EURUSD has come under intensifying negative stresses, which may see selling threats materialize. Even though the price had found a foothold on the 100-period simple moving average (SMA), the lower bound of the Ichimoku cloud at 1.1268 has capped upside moves – the level being the 23.6% Fibonacci retracement of the up leg from 1.0773 to 1.1421.
The convergence in the rising 100-period SMA and the slipping 50-period SMA, plus the stall in the negatively charged Ichimoku lines could force the price to edge sideways for a while. That said signs of growing negative momentum exist in the short-term oscillators. The MACD holds below its red signal line in the negative zone, while the RSI dips lower in bearish territory. Furthermore, the stochastics improving picture looks to be turning negative as the % K turns back down.

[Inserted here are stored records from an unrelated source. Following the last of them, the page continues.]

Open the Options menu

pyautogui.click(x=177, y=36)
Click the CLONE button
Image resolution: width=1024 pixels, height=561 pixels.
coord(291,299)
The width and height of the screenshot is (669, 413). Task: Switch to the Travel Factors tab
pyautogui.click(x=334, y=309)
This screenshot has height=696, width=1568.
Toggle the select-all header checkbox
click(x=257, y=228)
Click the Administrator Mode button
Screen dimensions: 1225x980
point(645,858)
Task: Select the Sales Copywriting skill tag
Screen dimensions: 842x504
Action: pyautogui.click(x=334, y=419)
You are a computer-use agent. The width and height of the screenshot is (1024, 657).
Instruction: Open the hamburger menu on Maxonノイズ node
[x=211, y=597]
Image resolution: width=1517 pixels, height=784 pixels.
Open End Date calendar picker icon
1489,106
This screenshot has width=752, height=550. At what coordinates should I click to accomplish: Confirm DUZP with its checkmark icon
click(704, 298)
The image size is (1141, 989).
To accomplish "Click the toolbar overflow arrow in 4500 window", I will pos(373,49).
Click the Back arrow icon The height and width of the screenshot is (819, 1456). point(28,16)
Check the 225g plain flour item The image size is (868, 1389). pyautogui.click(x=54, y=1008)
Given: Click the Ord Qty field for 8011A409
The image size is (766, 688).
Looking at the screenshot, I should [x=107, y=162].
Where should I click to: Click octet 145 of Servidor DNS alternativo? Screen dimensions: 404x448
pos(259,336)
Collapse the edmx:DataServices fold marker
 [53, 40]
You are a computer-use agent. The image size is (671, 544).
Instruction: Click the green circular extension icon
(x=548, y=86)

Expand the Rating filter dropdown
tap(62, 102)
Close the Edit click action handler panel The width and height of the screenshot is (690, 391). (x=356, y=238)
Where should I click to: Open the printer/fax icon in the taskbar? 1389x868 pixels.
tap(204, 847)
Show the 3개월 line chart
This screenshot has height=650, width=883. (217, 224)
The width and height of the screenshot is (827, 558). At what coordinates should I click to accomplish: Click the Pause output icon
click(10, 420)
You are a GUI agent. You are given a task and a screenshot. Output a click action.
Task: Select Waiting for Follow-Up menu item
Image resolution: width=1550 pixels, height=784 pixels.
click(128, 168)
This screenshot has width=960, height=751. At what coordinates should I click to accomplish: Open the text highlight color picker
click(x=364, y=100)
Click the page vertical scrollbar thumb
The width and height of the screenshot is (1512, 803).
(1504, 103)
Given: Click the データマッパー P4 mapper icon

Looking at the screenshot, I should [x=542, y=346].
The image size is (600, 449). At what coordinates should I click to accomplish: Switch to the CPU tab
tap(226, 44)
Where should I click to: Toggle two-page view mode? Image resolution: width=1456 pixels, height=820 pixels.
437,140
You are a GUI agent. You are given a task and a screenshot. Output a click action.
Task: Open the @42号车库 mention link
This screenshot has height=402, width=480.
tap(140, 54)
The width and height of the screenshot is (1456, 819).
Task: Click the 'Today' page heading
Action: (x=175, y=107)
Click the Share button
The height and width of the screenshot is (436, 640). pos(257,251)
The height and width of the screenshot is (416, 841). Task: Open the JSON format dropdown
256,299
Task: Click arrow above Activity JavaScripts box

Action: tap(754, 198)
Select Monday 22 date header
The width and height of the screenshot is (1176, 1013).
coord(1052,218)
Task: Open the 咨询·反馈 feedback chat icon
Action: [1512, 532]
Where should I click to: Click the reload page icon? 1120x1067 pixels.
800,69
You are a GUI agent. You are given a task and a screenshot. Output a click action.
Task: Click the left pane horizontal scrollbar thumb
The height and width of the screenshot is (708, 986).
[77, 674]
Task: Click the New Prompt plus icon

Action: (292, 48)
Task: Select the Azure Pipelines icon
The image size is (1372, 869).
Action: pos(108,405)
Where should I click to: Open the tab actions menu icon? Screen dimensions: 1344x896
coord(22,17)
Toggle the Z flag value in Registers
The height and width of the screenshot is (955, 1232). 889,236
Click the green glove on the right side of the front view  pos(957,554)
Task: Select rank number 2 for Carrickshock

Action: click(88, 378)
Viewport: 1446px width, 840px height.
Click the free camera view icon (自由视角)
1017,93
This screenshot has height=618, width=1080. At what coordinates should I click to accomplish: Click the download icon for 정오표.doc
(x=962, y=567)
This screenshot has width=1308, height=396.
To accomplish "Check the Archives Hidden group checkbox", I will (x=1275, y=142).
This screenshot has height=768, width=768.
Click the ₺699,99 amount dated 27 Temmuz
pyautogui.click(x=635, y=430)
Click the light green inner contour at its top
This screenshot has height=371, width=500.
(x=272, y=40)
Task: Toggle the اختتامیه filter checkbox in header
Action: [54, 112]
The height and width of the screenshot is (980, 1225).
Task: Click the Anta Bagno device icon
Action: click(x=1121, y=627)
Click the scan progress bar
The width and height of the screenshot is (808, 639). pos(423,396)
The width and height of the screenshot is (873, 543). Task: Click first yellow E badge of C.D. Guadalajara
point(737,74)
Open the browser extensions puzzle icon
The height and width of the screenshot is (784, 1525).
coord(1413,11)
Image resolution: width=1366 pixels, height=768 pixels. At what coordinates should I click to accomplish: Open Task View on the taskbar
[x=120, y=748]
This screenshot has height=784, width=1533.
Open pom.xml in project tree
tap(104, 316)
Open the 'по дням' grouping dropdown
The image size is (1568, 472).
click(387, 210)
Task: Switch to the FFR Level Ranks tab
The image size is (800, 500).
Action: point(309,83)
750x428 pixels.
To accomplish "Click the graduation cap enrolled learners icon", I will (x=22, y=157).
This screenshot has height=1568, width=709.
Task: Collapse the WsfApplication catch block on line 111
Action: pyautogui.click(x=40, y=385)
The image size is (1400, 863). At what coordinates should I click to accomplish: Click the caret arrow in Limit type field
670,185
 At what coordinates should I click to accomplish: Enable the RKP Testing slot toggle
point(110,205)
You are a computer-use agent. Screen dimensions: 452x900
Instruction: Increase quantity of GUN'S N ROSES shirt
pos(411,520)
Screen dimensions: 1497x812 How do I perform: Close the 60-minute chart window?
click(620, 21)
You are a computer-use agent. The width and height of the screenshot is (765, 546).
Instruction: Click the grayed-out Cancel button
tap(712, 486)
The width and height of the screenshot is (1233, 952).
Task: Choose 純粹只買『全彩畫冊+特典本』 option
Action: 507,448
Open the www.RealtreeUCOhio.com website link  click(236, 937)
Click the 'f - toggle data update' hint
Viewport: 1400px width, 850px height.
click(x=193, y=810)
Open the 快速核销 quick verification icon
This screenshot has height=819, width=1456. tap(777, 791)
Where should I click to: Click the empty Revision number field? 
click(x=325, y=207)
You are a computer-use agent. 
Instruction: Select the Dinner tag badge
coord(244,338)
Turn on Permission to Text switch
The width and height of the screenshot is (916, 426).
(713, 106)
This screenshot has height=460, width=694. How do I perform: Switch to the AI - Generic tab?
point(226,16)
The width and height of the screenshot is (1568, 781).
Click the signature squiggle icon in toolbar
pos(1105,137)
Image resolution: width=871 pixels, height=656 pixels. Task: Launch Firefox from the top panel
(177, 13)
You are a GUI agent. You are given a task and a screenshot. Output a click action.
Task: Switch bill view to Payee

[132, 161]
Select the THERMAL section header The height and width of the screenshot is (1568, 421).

In the event sellers push below the 100-period SMA at 1.1228, the region from 1.1194 – 1.1206 may apply initial strengthened support. Plunging below this border could then target the 1.1153 important obstacle. If further losses unfold, the 50.0% Fibo of 1.1097 and the trough of 1.1080 may push efforts to bring the decline to a stop.
If buyers re-emerge and push above the 23.6% Fibo of 1.1268, they could face early resistance from the blue Kijun-sen line until the 50-period SMA, just above the 1.1293 high. Overcoming these constraints, the upper surface of the cloud – coinciding with the 1.1353 peak – could provide a key border to conquer. Next, a successful climb above the 1.1400 and 1.1421 tops could meet the 1.1484 and 1.1514 marks from March 2020 and January 219, respectively.
In brief, the short-term bias remains neutral-to-bullish above 1.1194 and a break above 1.1421 would be required to revive the hike in the pair.